Triumph today launched yet another tasty looking motorcycle in a glittering ceremony where strangely Gul Panag was invited but I was not.
The Thruxton R is basically a Bonneville on steroids, and a motorcycle that can only be described by using emo oxymorons like “neo-retro” and “modern-classic”. Behind the blinding lights and big words, it’s a bike made to look like something manufactured in the summer of 69, and then cryogenically frozen, only to be reanimated in 2016, and crammed full of all the rider tech that got you burnt alive for witchcraft back in those days.
The 1200cc “high-power” engine belts out just a little under 100 horses and 112 Nm of torque, both of which are pretty respectable figures, unless they are European values and us peasants are getting some shitty detuned versions, in which case we’ll have to wait for the sting operation on Team-bhp, followed by an awkwardly long silence and some peanuts from Triumph.
Priced at 10.9 lacs ex-showroom Delhi, the Thruxton R is now the comfortable king of cafe racers in India, if you forget about the BMW R nineT, which you should since it costs roughly 3 times what the Thruxton R does, and doesn’t come with many of the electronic goodies too. The only other option left is the Royal Enfield Continental GT, and common, even a rabid squirrel with Aspergers isn’t going to spend money on that pile of garbage.
Do keep in mind though the 10.9 lacs gets you just the basic bike, if you want the full bling, Triumph has a bunch of accessories that you can shop for. Of course it’s common knowledge that Triumph is basically run like Krusty Krab, and their accessories are priced like Krabby Patties, excessively and arbitrarily. I tried to search a bit but couldn’t find the pricing for that beautiful cockpit fairing, or the Vance & Hines exhaust system, or the double seat, so it’s safe to assume the numbers are going to make your eyes moist.

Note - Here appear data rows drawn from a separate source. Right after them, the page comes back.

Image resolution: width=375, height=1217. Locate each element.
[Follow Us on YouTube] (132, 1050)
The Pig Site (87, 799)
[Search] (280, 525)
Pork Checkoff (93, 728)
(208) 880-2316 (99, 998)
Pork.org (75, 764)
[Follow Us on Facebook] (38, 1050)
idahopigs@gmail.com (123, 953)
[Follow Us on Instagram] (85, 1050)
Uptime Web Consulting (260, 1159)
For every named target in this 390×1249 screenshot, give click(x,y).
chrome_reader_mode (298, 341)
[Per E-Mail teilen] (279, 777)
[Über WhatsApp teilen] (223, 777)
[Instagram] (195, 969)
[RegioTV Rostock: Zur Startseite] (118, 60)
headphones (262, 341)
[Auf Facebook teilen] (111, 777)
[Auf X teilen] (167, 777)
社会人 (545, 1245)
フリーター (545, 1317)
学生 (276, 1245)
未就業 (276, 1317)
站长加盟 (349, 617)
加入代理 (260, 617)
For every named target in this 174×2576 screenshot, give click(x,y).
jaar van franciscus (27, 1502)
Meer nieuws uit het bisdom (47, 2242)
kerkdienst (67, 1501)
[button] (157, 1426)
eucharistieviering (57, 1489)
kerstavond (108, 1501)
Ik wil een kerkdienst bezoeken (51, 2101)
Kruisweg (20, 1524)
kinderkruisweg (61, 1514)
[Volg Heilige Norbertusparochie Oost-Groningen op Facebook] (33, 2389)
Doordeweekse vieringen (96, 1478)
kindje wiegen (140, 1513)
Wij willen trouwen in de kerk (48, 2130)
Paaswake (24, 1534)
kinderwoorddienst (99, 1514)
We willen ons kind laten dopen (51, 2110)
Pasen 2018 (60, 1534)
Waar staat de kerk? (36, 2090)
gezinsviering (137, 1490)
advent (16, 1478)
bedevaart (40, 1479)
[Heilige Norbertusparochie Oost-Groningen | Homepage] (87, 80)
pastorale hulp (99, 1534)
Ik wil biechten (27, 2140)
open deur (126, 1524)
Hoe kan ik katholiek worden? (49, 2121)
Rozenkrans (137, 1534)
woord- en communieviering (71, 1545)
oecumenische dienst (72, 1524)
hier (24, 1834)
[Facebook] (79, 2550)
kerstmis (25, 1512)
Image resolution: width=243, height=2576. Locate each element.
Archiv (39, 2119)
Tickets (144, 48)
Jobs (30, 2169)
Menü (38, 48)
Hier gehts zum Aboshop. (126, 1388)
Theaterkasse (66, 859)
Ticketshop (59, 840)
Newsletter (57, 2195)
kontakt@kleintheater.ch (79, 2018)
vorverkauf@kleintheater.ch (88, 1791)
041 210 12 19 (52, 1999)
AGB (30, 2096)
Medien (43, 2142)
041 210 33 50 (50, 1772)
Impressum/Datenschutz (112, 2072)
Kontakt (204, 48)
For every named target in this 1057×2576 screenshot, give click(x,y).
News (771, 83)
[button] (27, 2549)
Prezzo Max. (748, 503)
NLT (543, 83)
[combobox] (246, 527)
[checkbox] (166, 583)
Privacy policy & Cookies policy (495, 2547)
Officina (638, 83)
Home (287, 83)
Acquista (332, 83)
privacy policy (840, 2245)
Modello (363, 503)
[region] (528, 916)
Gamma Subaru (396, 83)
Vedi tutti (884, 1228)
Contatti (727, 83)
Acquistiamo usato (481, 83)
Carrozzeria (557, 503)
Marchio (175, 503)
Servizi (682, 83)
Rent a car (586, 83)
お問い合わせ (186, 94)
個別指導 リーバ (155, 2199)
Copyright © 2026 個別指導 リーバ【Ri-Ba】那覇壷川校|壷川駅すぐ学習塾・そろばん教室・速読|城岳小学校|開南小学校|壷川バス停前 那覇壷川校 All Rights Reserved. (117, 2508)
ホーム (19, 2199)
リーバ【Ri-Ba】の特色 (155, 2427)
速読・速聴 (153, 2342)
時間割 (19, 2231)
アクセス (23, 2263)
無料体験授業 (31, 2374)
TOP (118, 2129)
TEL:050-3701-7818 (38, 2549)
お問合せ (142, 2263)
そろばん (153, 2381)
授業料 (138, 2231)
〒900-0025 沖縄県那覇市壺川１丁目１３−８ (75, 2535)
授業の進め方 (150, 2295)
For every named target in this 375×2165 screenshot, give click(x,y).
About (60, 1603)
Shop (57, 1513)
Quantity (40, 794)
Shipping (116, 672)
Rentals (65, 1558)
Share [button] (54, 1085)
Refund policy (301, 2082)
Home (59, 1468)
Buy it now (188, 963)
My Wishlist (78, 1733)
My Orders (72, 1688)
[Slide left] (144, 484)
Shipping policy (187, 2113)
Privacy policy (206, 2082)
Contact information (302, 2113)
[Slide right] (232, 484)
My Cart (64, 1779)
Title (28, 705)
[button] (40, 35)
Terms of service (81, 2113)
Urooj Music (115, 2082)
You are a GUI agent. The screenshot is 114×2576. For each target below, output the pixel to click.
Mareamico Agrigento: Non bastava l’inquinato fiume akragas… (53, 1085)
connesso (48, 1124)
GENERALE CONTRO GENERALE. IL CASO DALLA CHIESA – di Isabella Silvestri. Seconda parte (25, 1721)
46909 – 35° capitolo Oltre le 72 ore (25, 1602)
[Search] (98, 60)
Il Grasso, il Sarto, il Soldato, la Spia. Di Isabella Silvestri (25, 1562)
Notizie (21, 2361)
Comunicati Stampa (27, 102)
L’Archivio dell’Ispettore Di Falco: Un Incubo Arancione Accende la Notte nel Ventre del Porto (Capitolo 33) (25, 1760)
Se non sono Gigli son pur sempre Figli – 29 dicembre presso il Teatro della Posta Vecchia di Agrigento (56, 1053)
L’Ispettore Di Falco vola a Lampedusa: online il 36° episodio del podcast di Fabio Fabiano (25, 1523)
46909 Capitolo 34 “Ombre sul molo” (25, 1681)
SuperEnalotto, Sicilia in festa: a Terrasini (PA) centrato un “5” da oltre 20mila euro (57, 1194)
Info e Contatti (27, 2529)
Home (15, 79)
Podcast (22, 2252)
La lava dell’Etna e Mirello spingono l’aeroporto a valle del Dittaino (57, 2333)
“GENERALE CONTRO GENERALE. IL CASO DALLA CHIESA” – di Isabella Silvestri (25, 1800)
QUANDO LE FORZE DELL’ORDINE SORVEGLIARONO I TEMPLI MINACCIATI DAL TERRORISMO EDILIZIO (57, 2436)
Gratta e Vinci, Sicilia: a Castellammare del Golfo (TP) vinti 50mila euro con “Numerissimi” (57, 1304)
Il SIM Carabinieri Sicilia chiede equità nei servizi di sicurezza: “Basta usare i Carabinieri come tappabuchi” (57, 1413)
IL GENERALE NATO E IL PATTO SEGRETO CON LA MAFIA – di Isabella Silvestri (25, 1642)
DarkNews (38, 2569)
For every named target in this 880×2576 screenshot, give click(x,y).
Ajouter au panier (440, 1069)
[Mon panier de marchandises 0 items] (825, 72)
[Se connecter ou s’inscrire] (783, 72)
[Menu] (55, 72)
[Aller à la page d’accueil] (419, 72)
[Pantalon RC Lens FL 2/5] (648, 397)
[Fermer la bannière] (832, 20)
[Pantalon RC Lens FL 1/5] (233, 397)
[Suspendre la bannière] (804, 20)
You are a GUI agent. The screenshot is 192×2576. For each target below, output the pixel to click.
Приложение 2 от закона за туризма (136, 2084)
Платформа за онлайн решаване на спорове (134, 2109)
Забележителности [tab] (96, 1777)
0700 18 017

My legendary humour aside, it’s quite a looker. The bit that I love the most is the radiator, tucked away beautifully inside the frame tubes, unlike the one on the Harley Davidson Street 750, that reminds you of a slab of butter plastered on a fat ass. The level of craftsmanship looks top-notch, and hopefully the aesthetics will be accompanied by customer satisfaction too, something that’s been missing for quite a few Triumph owners.
And by the looks of it, things will either be awesome, or go completely to shit. Here’s a look at all the goodies that you get with this thing:
- Traction control
- 3 riding modes: Road, Rain, Sport
- Torque-assist clutch
- Underseat USB charging socket
- Engine immobilizer
- Fully adjustable Show forks up front, Ohlins at back
That’s an impressive list of electronic and mechanical wizardry, but it’s also a list of electronic and mechanical wizardry that can fuck up. I think Triumph is betting on the fact that most Thruxton R owners will never take their bikes across the front gate, keeping it tucked and covered deep inside the garage, to be uncovered roughly once a month for bike shows or revving to friends.
And that’s where the insane 16,000 km service interval will come in handy. Based on the usage pattern of people who’ll want to buy one and be able to afford it, they’ll never really have to take it to a service station in their lifetime. That’s basically the definition of a dream machine.
Stay tuned for a ride review, which’ll happen as soon as Vimal Sumbly reads this article. Coincidently, the day I get an invitation from Triumph is also prophesied to be the day pigs shall fly, so keep your fingers crossed and look up for flying bacon.